The New Zealand Floods Of 2053

 

By Chris Oakley

Part 1

 

It was the worst natural disaster any Pacific country has seen so far in this century. It surpassed the 2004 Indonesia tsunami in numbers of dead and displaced; the 2011 Fukushima earthquake in terms of physical destruction; and the 2039 Siberian wildfires in the scope of disruption to the affected nation’s environment. The 2053 floods in New Zealand devastated many of that country’s major cities and would also eventually play a sizable role in the toppling of its government. Even today, nearly fifteen years after it happened, the scars of that catastrophe can still be seen on some parts of New Zealand’s coastline and in the faces of the survivors.

At the time of the floods Henry Woodburn had been New Zealand’s prime minister for nearly seven years. For a country whose collective morale had been shaken by the Sino-Korean crisis of 2042 and the Tokyo Nikkei stock market crash a year later the popular Woodburn had seemed like a godsend; his never-say-die demeanor in the face of hardship and knack for turning phrases at the drop of a hat looked at first glance to be what was needed to lift New Zealand from its doldrums. But when the post-flooding recovery efforts began Woodburn’s handling-- or from the point of view of his critics, mishandling --of the situation would throw into relief serious flaws in his governing style and engender a massive political crisis which would climax with Woodburn being voted out of office in one of the worst electoral defeats any New Zealander political candidate has suffered in the past hundred years.

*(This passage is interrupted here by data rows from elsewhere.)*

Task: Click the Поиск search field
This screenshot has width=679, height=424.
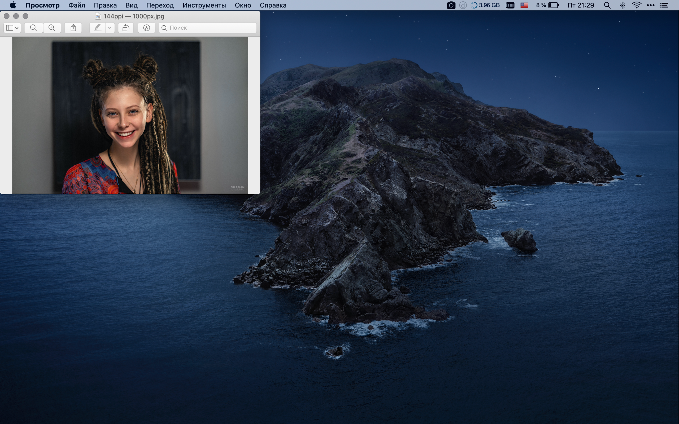Action: (x=208, y=28)
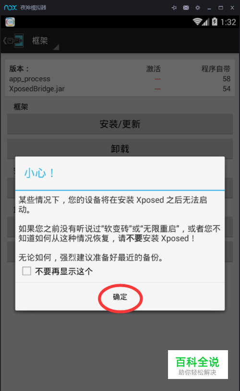The width and height of the screenshot is (240, 391).
Task: Click the 安装/更新 button
Action: [x=120, y=124]
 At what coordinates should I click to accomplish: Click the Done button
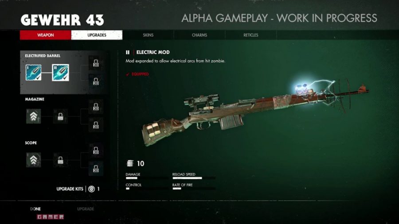coord(35,209)
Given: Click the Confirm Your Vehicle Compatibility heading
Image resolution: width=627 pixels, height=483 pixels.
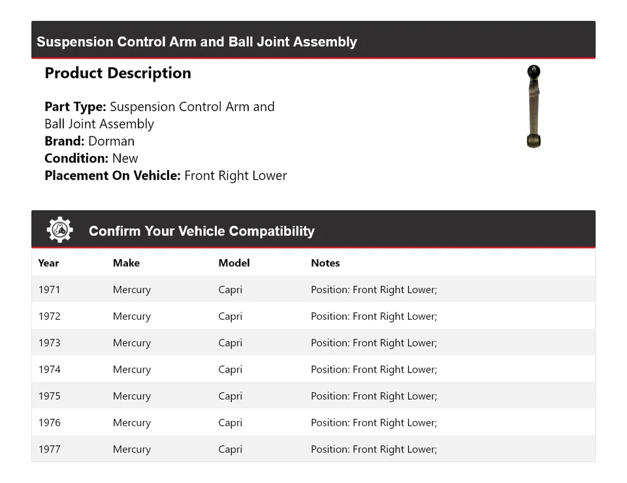Looking at the screenshot, I should coord(201,231).
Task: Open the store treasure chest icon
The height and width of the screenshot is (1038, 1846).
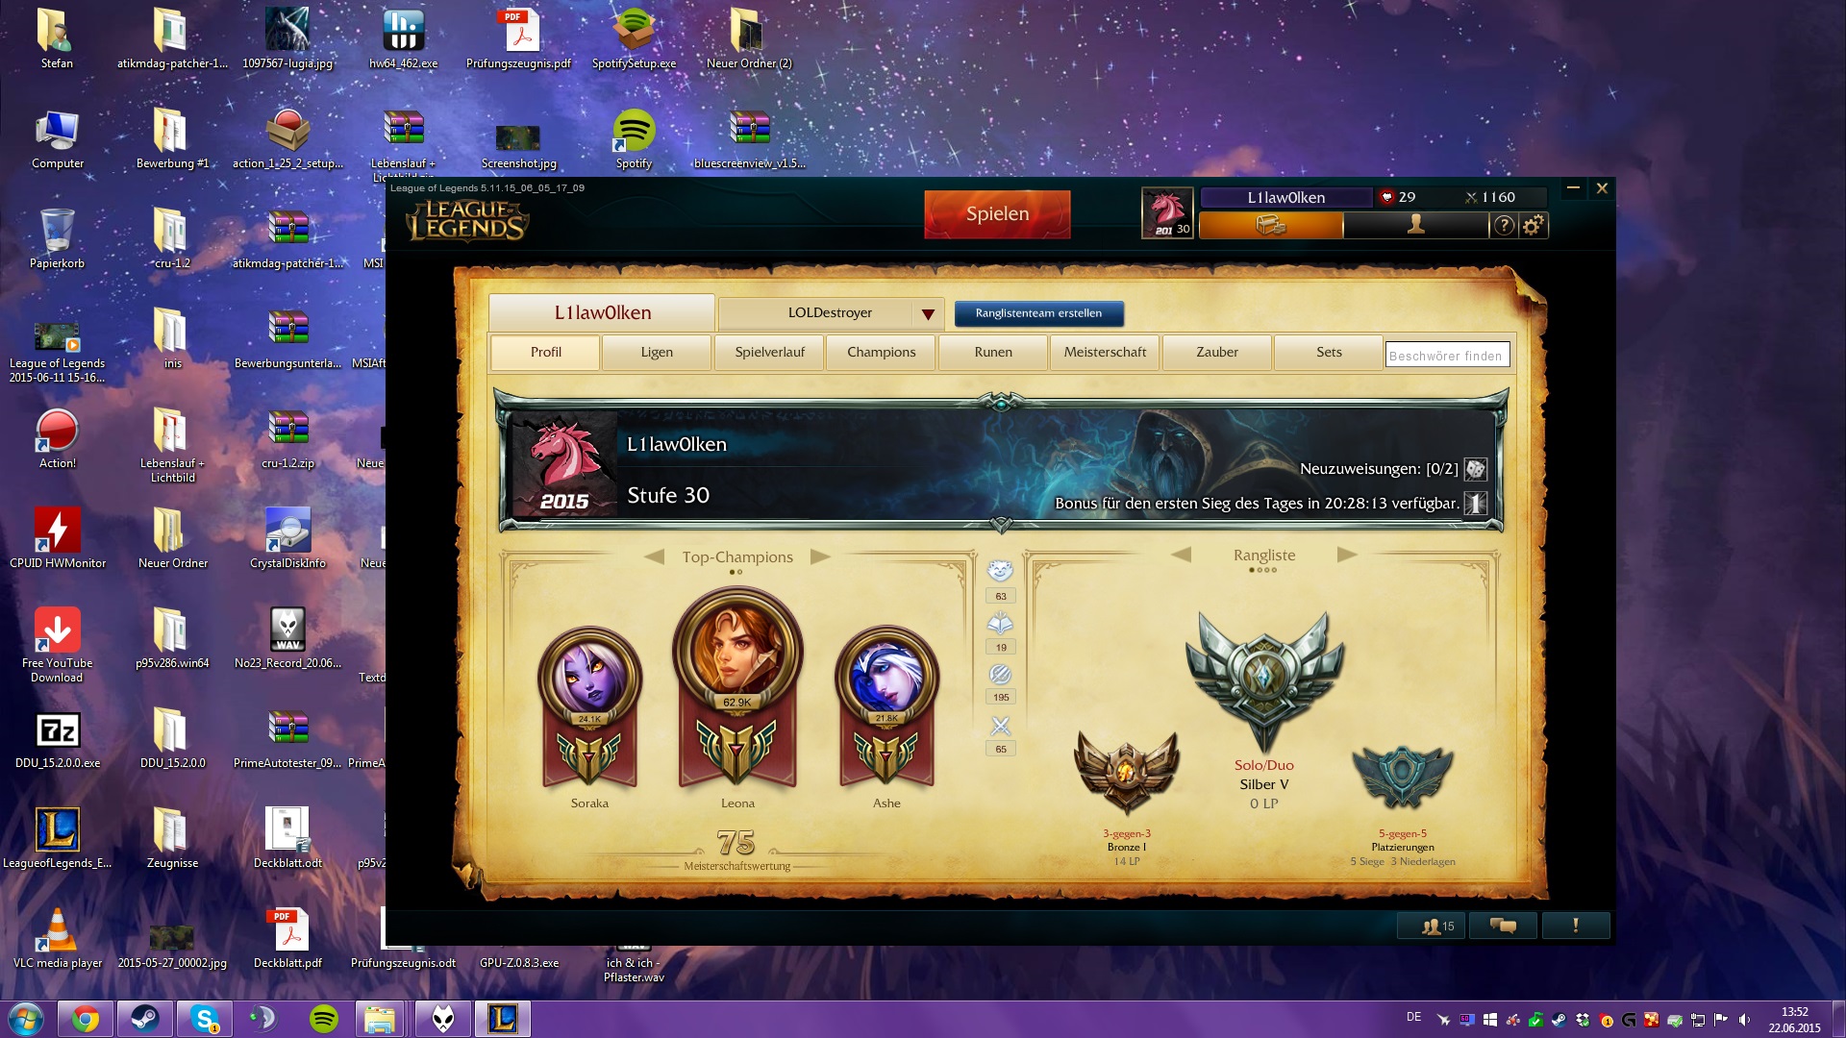Action: point(1270,225)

The event which precipitated the floods was an undersea quake measuring 8.7 on the Richter scale late on the afternoon of July 17th, 2053; the epicenter of the quake was located just twenty miles off the New Zealand coastline, giving the country’s tsunami warning systems little time to react to the temblor-- or its coastal communities to evacuate their citizens from the danger zone before the first waves of the flood hit. It was 3:31 PM local time when the undersea quake hit; within an hour after the first tremor struck almost half New Zealand’s coastline would be underwater....

******

...and half an hour after that citizens of New Zealand’s huge neighbor and ally Australia would be seeing grim satellite images of dead bodies floating in the sea and ships being leveled by the tidal waves generated by the quake. Then-Australian prime minister Miranda Hawkins was in Canberra meeting with her cabinet when word reached the Lodge of the disaster in New Zealand; within minutes she was in a live video chat with New Zealand’s ambassador to Australia listening to his first reports on the quake and tsunami.

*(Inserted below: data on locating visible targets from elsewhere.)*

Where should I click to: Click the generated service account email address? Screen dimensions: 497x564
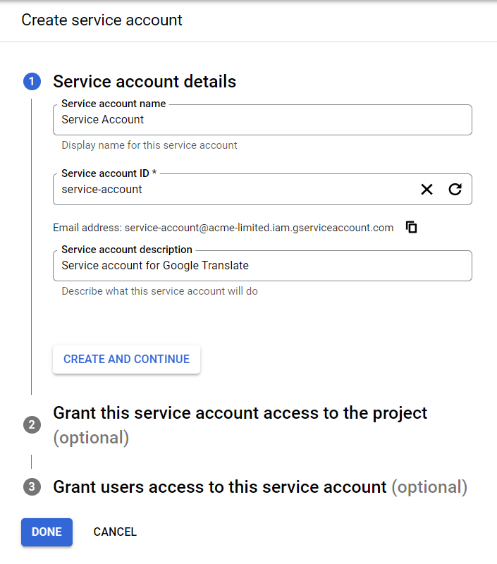(x=259, y=228)
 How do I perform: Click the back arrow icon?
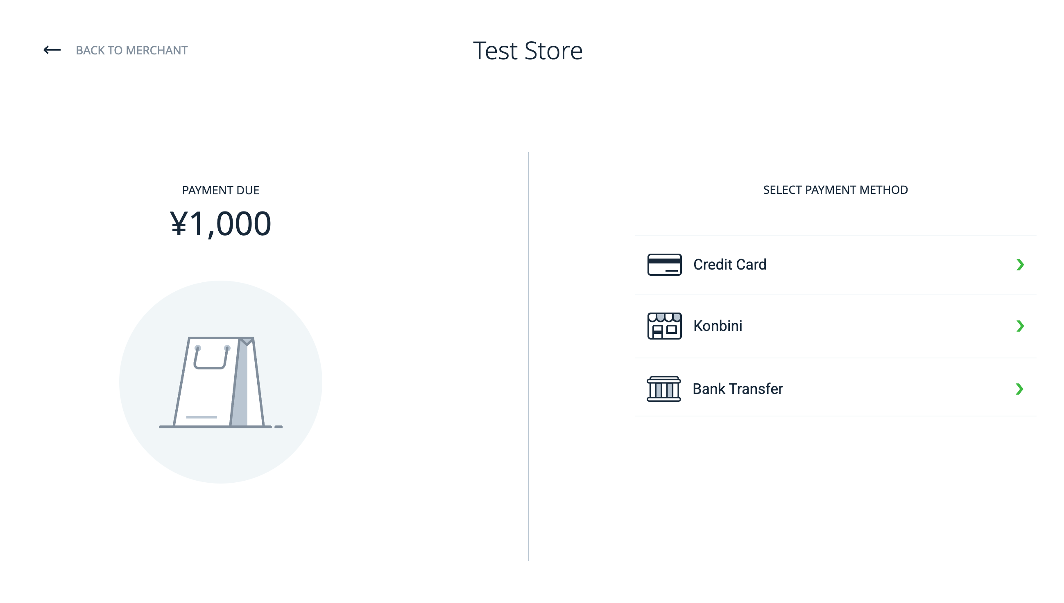coord(52,50)
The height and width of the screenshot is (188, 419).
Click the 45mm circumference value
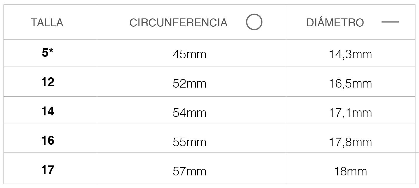tap(189, 54)
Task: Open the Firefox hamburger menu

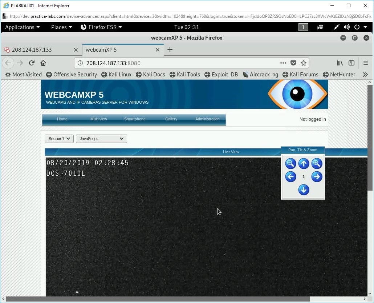Action: (x=366, y=63)
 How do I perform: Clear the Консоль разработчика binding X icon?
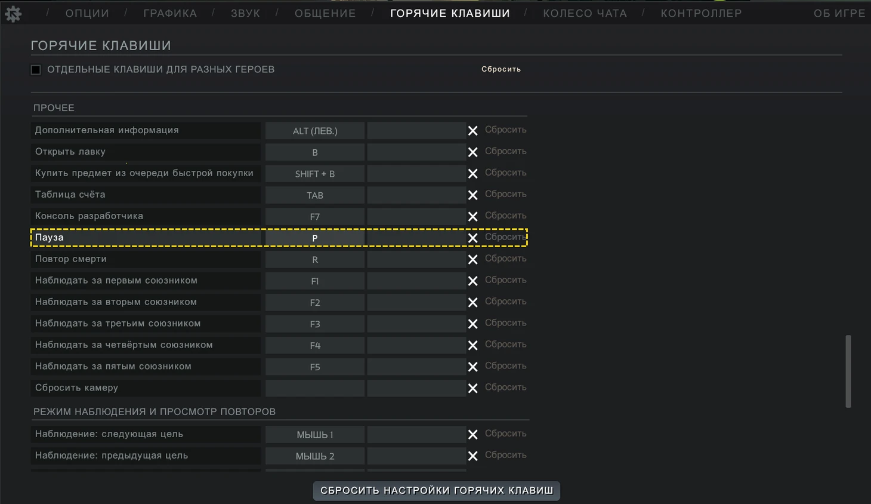click(472, 217)
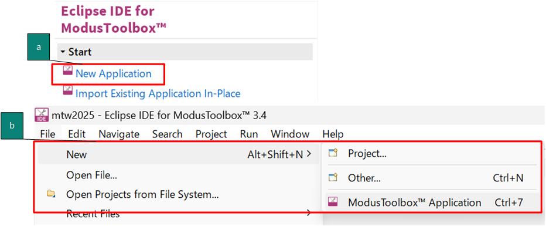
Task: Click the New Application link
Action: (x=114, y=73)
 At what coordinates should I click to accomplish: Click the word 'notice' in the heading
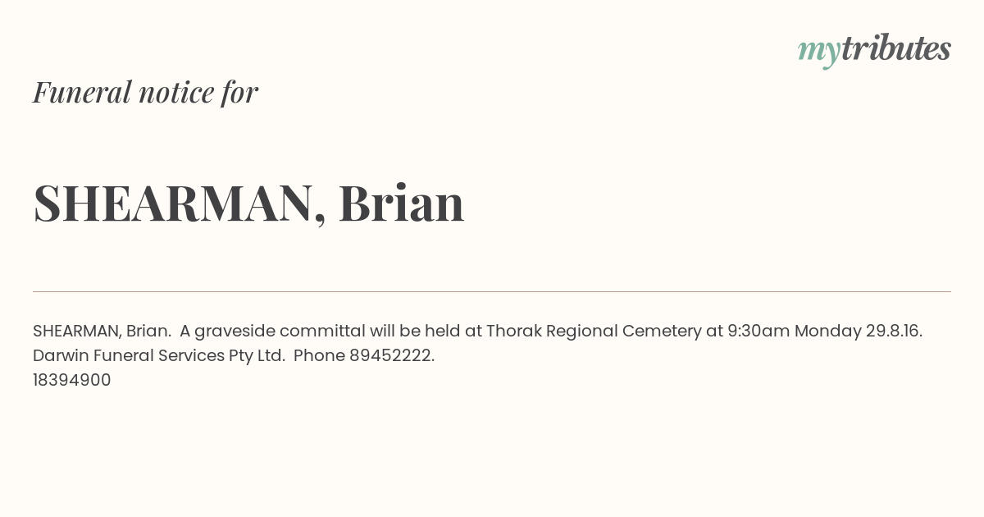[x=176, y=93]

The ambassador’s report was, to say the least, heartrending. From Poor Knights Island to Cook Strait, hundreds of cities, towns, and villages in New Zealand’s northern coast regions had suffered a blow one Japanese online news commentator aptly dubbed “assault by the sea on the earth”. The country’s capital, Wellington, was a no- man’s-land of ruined buildings and flooded streets. Even cities not directly in the disaster zone were suffering badly-- ripple effects from the initial tremors of the seaquake had knocked out three vital thermal energy plants near the southern edge of Cook Strait, robbing Christchurch of at least half its electrical power. And within a few days dock workers at the southern coastal port of Dunedin would send word of massive fields of debris drifting down from the north coast and posing a serious threat to navigation as well as the ecosystem of Dunedin’s harbor.

New Zealander maritime authorities had already confirmed 60 ships sunk or capsized by the tsunami, with more than a hundred others missing at sea. To the alarm of American diplomats in Wellington, one of those missing vessels was the cruise ship SS Pacific Horizon, which just minutes before the seaquake hit had departed Wellington Harbor on the first leg of a return voyage to its home port in Los Angeles after completing a three-week tour of Papua New Guinea, Australia, and New Zealand. The aircraft carrier USS John McCain was immediately deployed from Pearl Harbor to assist in searching for the missing cruise ship. A week later, the worst fears of American officials and the families of those who’d been on board Pacific Horizon at the time the seaquake struck would be confirmed when the McCain’s sonar operators detected wreckage from the ill-fated cruise vessel fifteen nautical miles from the mouth of Wellington Harbor.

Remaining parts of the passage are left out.